TASK PROMPT >>
Take the entries below and reproduce exactly the portion that begins at the line containing "You are a computer-use agent. The" and ends at the line containing "Given: Select the 驾驶辅助影像 label", keeping both ends, dropping pictures, and adding nothing else.

RECORDED DATA >>
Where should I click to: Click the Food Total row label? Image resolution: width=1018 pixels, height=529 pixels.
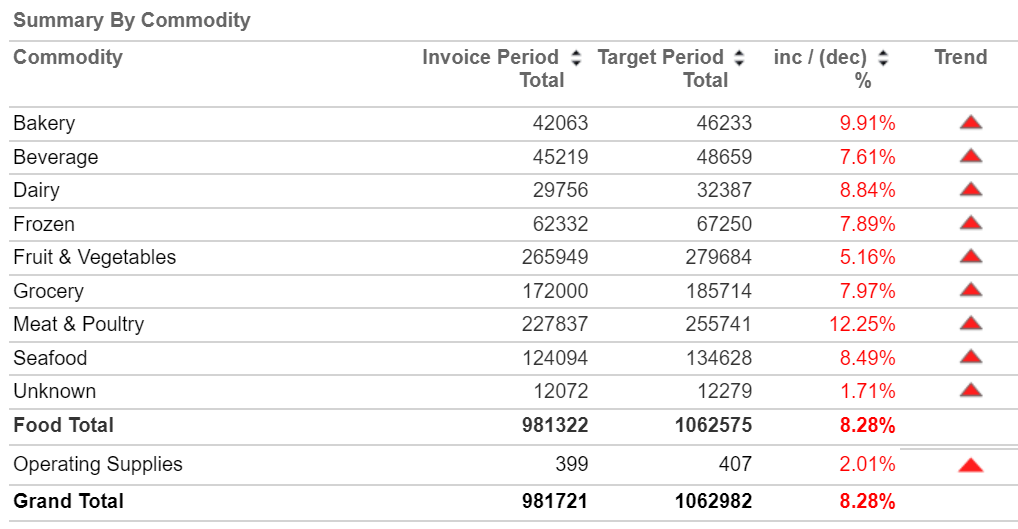click(x=64, y=425)
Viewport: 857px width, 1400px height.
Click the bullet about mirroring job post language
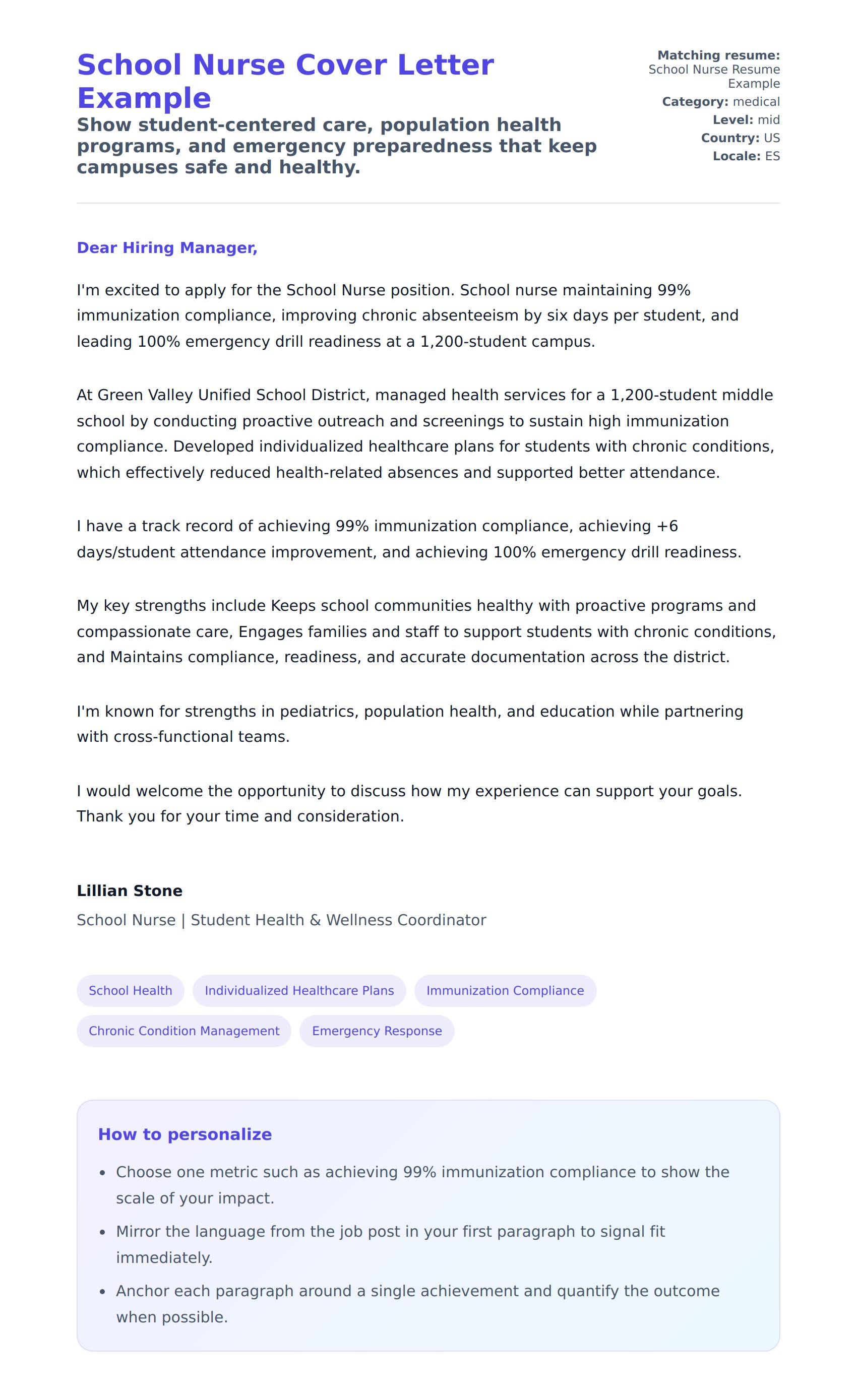pos(390,1244)
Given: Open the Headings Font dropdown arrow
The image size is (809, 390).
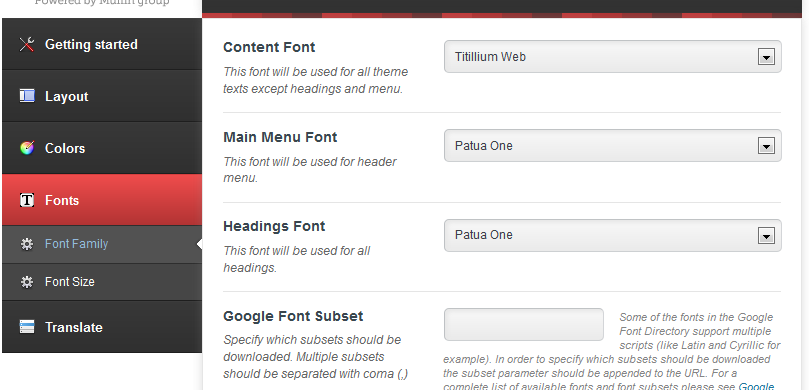Looking at the screenshot, I should tap(766, 236).
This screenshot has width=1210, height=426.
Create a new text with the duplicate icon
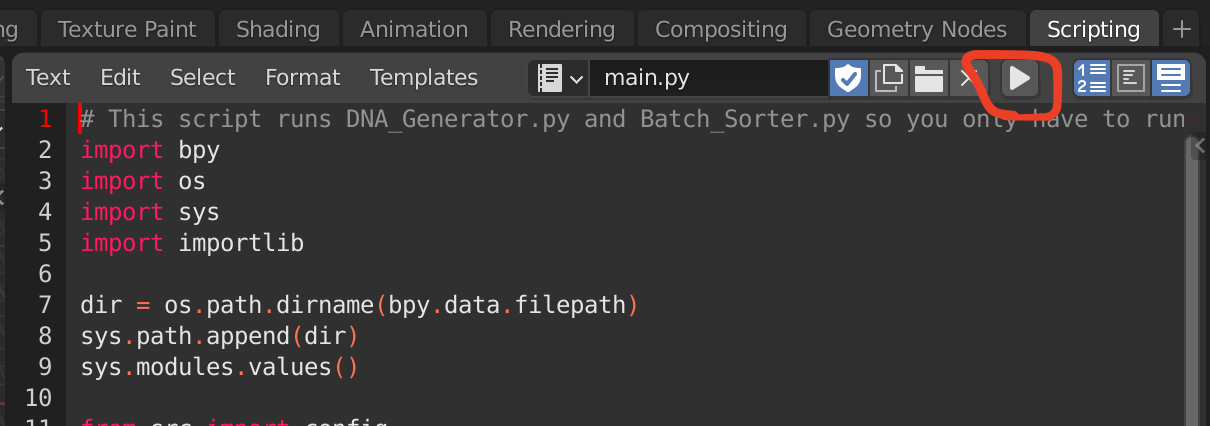pos(887,78)
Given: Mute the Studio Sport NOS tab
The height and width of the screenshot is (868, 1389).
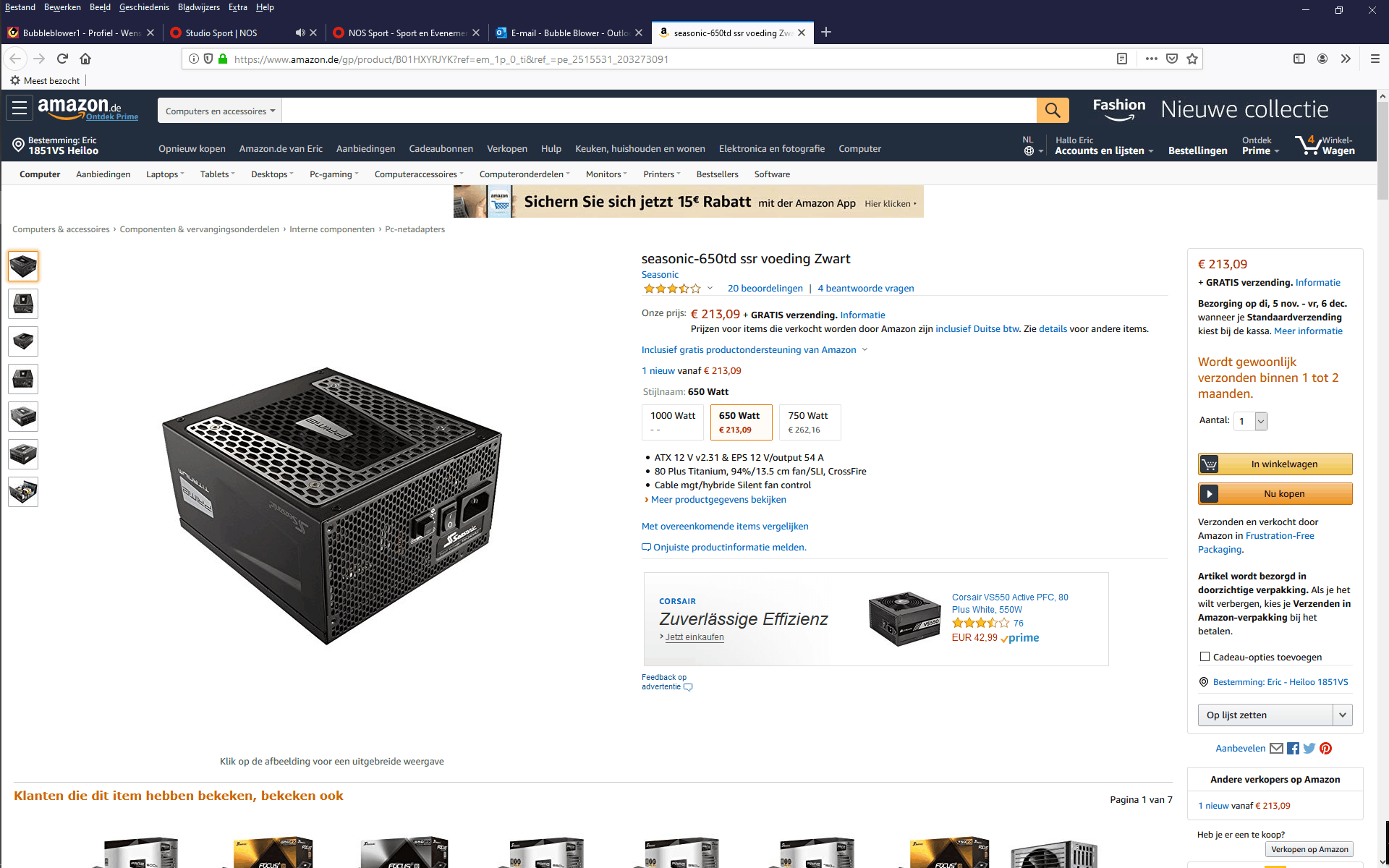Looking at the screenshot, I should point(300,33).
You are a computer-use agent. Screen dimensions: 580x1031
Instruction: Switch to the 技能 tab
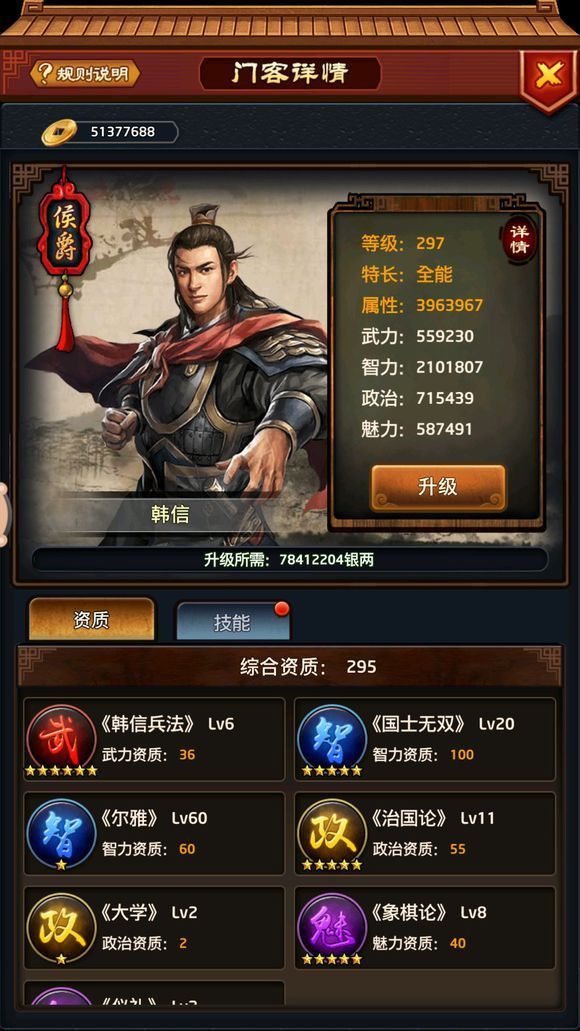click(x=232, y=621)
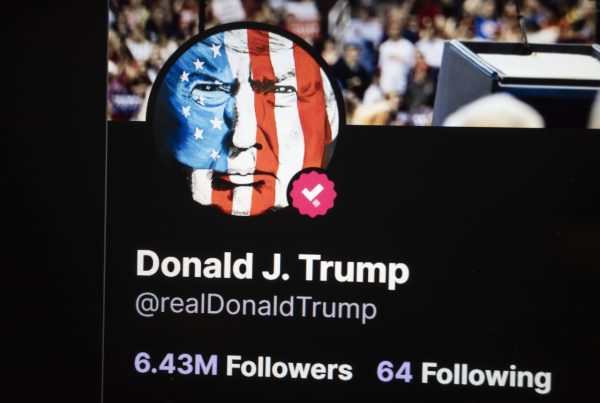
Task: Open the flag-painted profile avatar
Action: tap(246, 121)
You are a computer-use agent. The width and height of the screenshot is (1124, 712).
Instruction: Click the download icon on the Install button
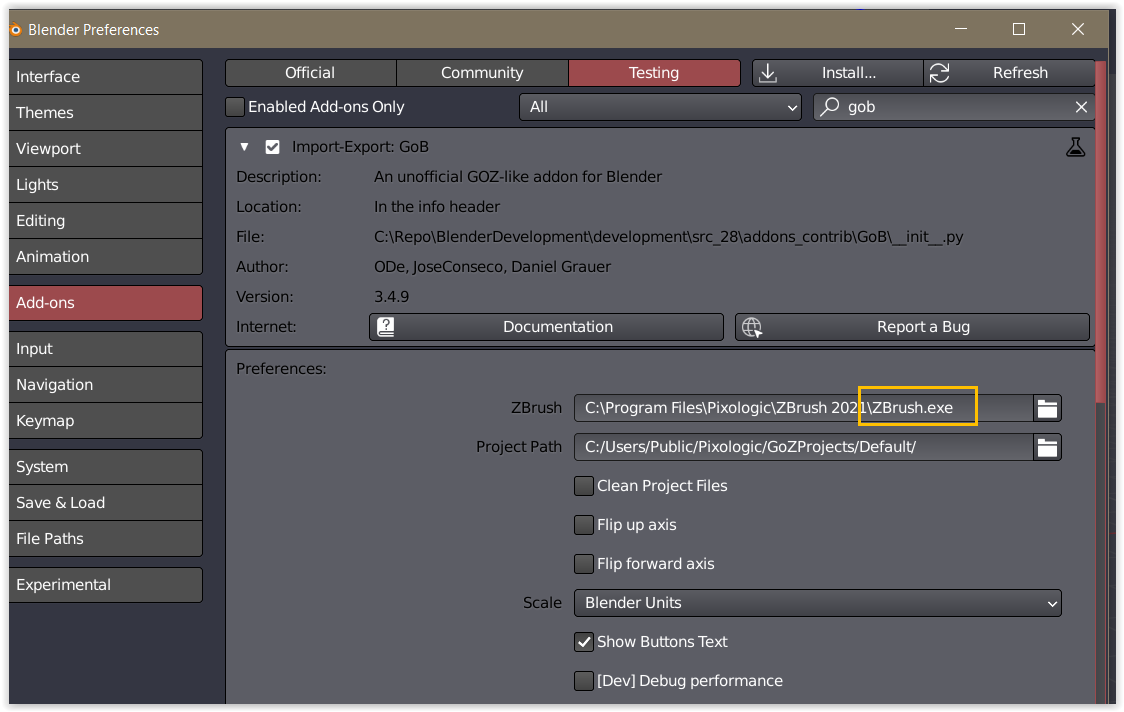click(x=768, y=72)
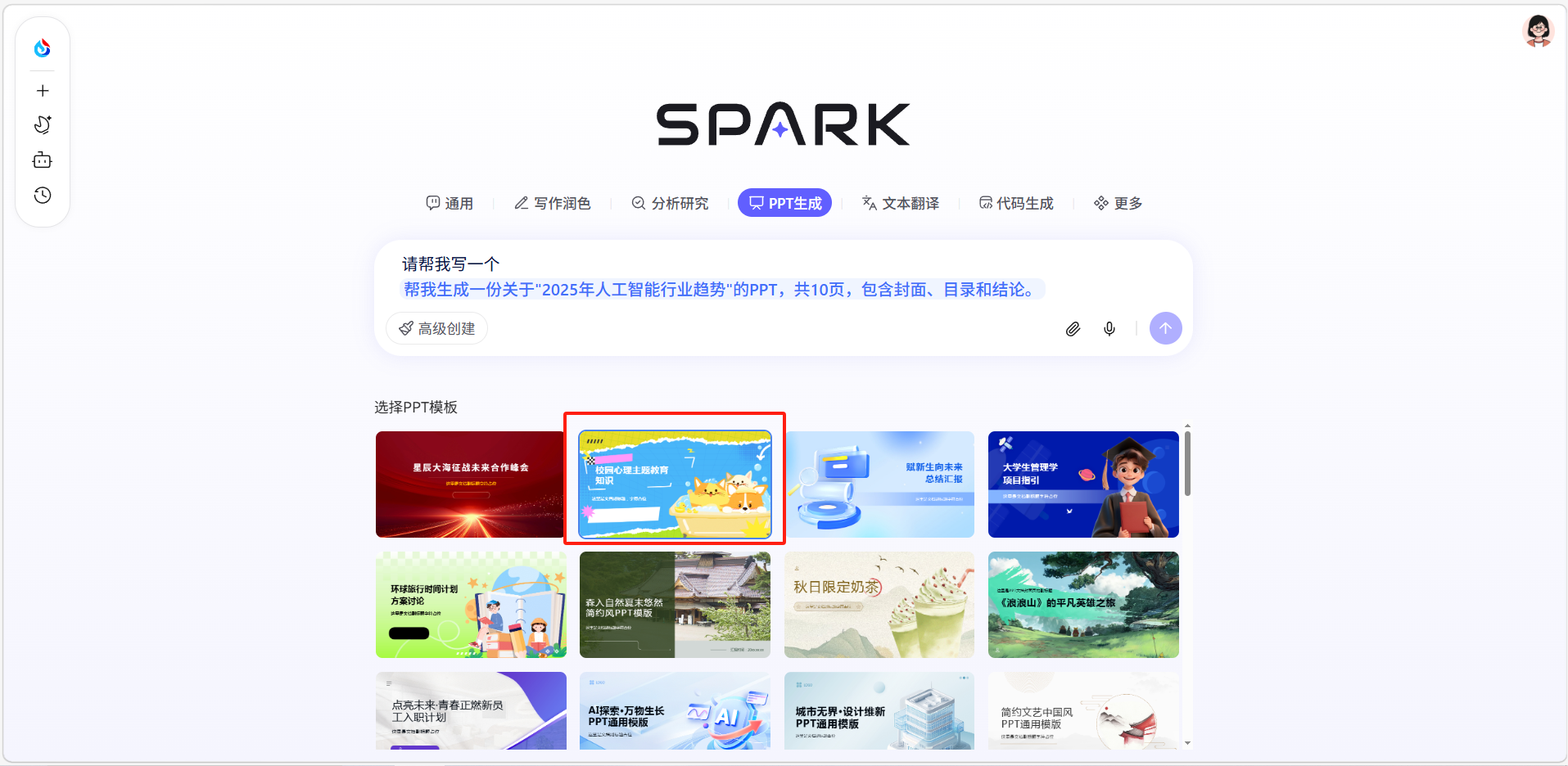Switch to the 写作润色 tab

[552, 203]
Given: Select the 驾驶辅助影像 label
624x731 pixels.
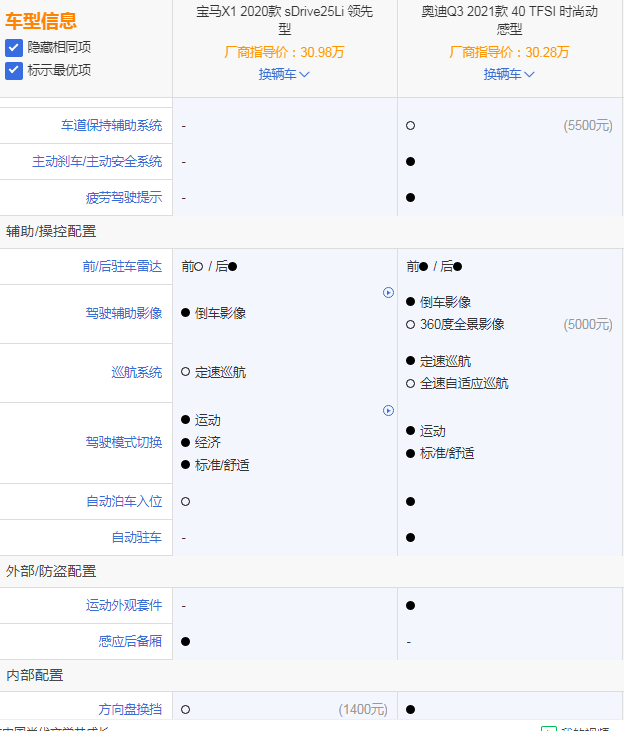Looking at the screenshot, I should (124, 314).
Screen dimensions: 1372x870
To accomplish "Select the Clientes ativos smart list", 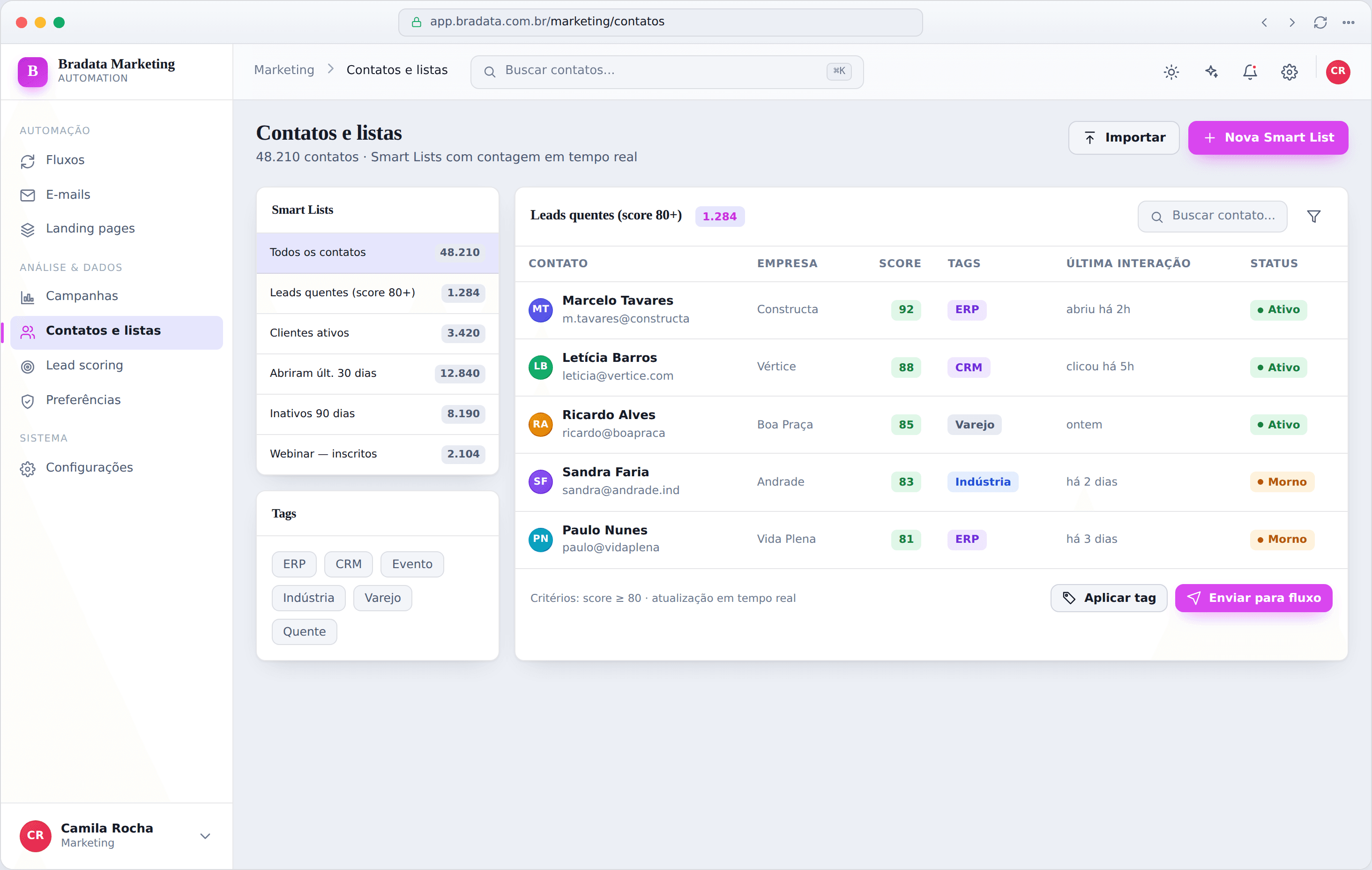I will pyautogui.click(x=377, y=333).
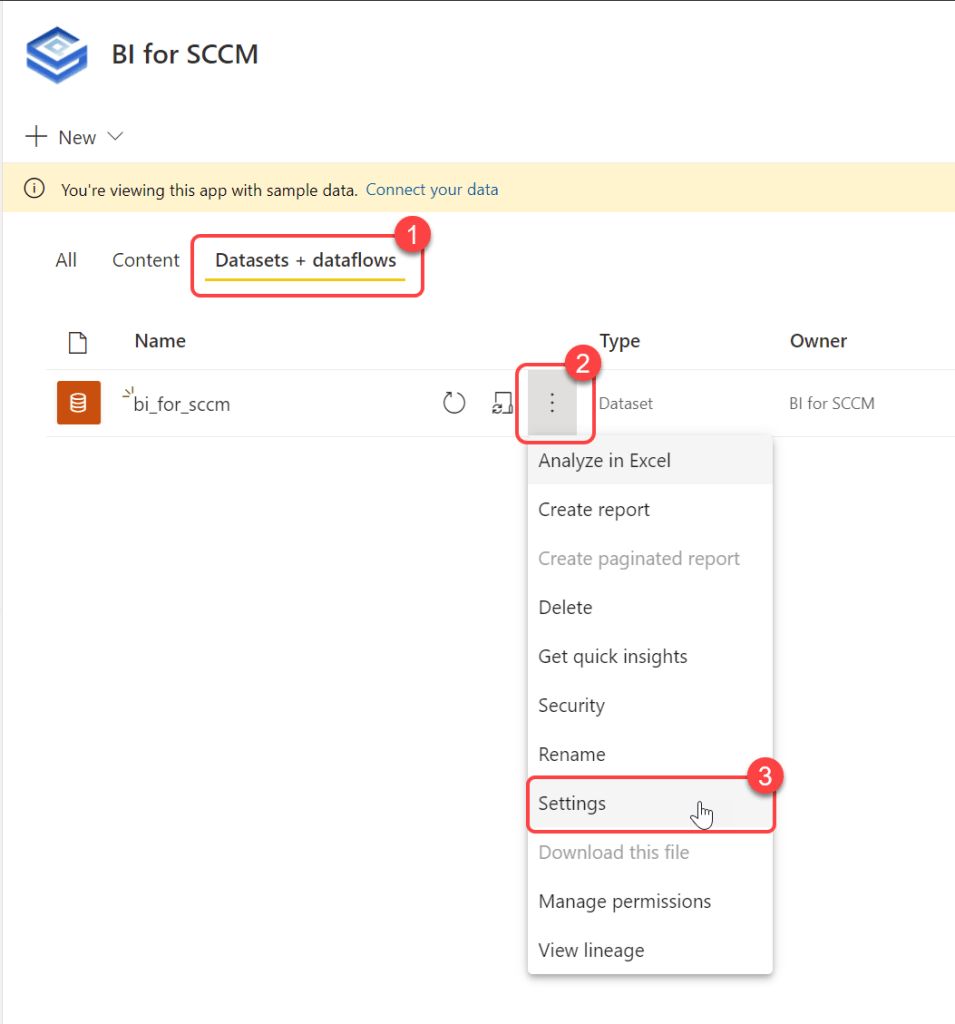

SOLVED PROBLEM >>
You are a computer-use agent. The width and height of the screenshot is (1124, 712).
Instruction: Click the download icon on the Install button
click(x=768, y=72)
Switch to the 写作润色 tab

[552, 203]
Given: Select the 驾驶辅助影像 label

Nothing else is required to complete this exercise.